How much protein is in an Optimum Nutrition Gold Standard shake?

24 g of protein per 11 fl oz (325 ml) carton (USDA FDC 2478917). That's about 7.4 g per 100 ml — the protein is real and complete (milk protein isolate, milk protein concentrate, whey concentrate, calcium caseinate), it just reads low per-100ml because a ready-to-drink shake is mostly water.

Why does it have 24 g when Premier and Quest carry 30 g in a similar carton?

It's a formulation choice, not a shortfall. ON capped this carton at 24 g for 140 calories; Premier (30 g / 159 cal) and Quest (30 g / 159 cal) push 6 g more protein and ~20 more calories into a bottle a touch larger. ON's trade is a four-source dairy blend (isolate + concentrate + whey + caseinate) that mixes fast and slow protein, where Premier and Quest lean on milk protein concentrate. If you only count grams, the other two win; if you want the lower-calorie pour with the broader amino profile, this is it.

Is there added sugar?

No. The carton lists about 1 g of sugar, all naturally-occurring lactose from the dairy base. Sweetness comes from sucralose and acesulfame potassium (two zero-calorie artificial sweeteners) rather than sugar — so it's effectively sugar-free, but not sweetener-free.

What's the 1.03 gal / 3.9 L on the USDA entry and the product name?

That's the case volume, not a single serving. Gold Standard RTD ships as a 12-pack of 11 fl oz cartons; 12 x 11 fl oz works out to roughly 1.03 gallons (3.9 L). You drink one 11 fl oz carton at a time — that's the 24 g / 140 cal serving on this page.

Is this the same as Gold Standard 100% Whey powder?

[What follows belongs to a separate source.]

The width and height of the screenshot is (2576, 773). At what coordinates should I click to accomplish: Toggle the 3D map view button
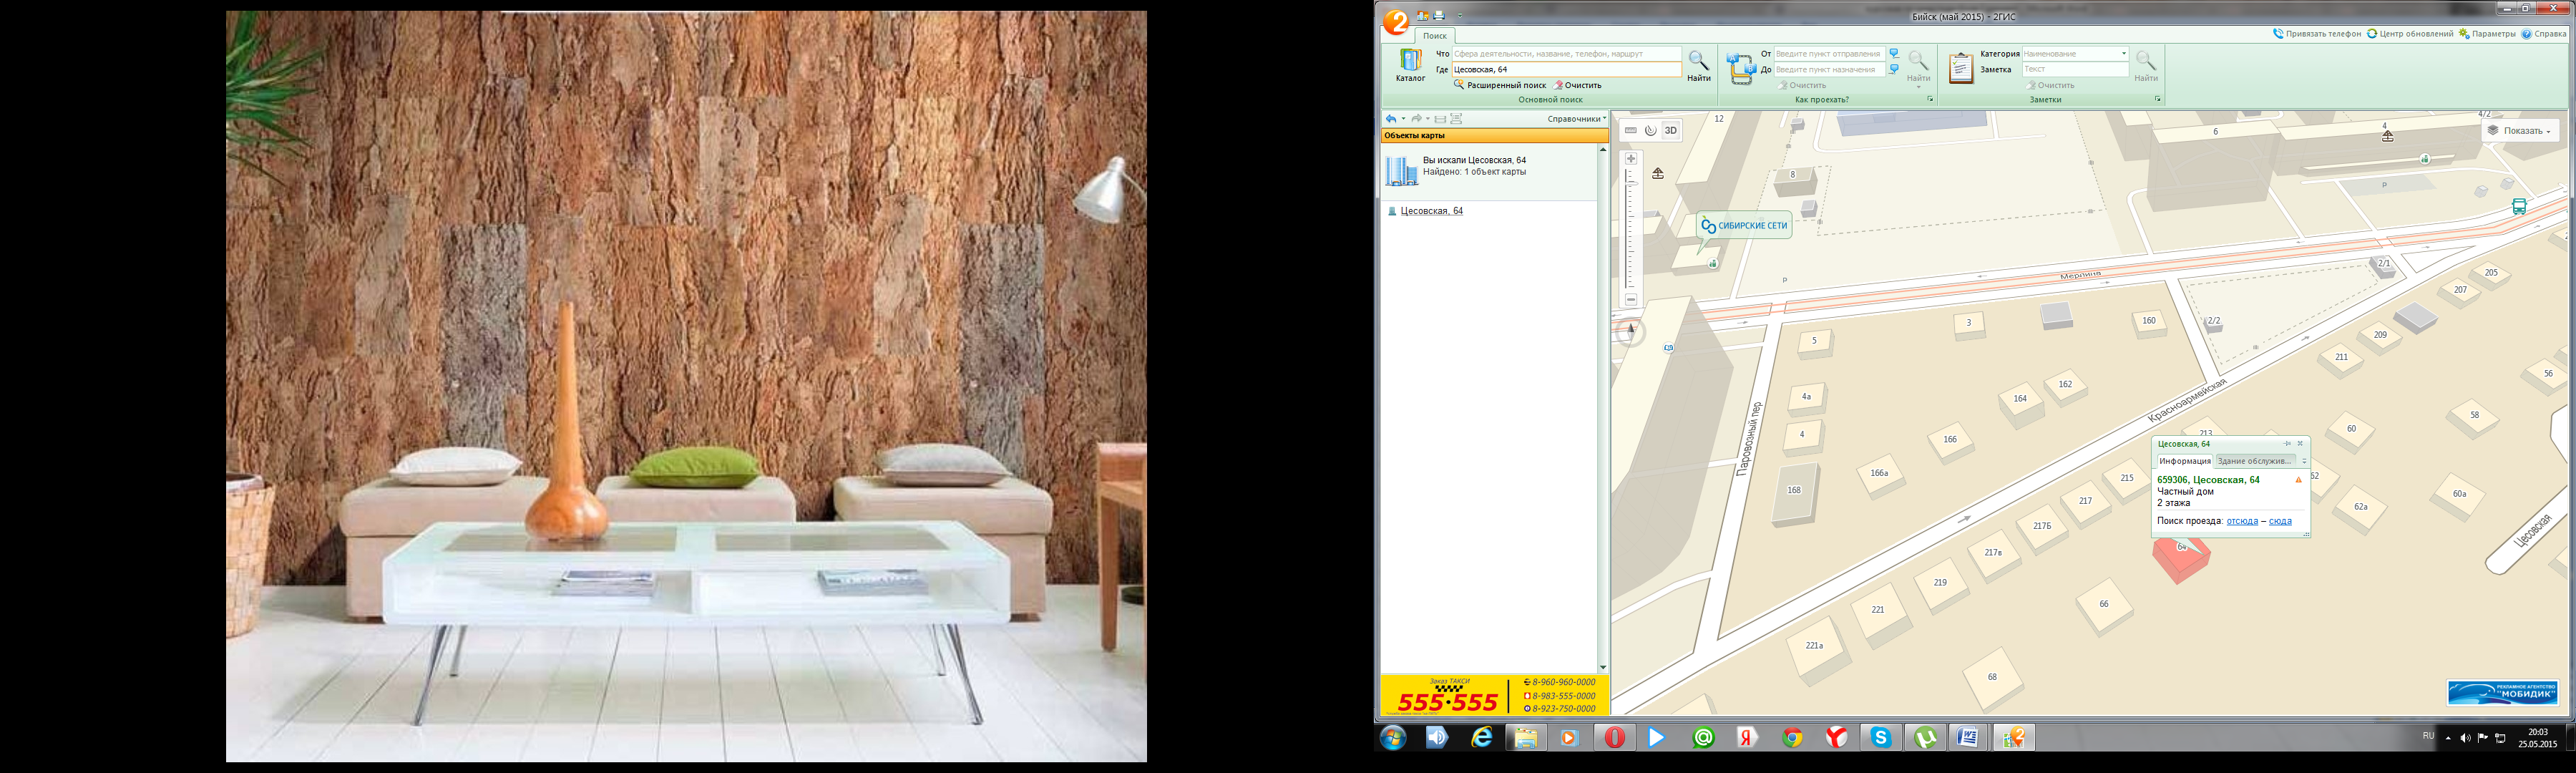[1671, 131]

No. This is the pre-mixed, ready-to-drink carton. The famous Gold Standard 100% Whey tub is a powder you mix yourself — it costs far less per gram of protein and lets you control what goes in. The RTD carton trades that cost and ingredient control for grab-and-go convenience.

How does its ingredient list compare to a cleaner RTD?

It's mid-pack. ON's panel runs to roughly three dozen items (gums, three phosphate compounds, a full vitamin-mineral premix, two sweeteners). Quest's vanilla shake does a similar 30 g job on about 10 ingredients with sucralose only — no acesulfame potassium. ON earns a B on ingredient quality (76); Quest's shorter label edges it slightly. Both are engineered convenience products, not clean-label.

Is it 'high in protein' under FDA rules?

Yes — 24 g is 48% of the FDA's 50 g Daily Value, comfortably past the 20% threshold for a 'high in protein' claim.

Is it keto-friendly?

It fits most low-carb plans: 4 g total carbs, ~1 g sugar, ~3 g fat, 24 g protein per carton. Net carbs land around 3 g. It's protein-forward rather than a fat-fueled keto product, but the carb load is trivial.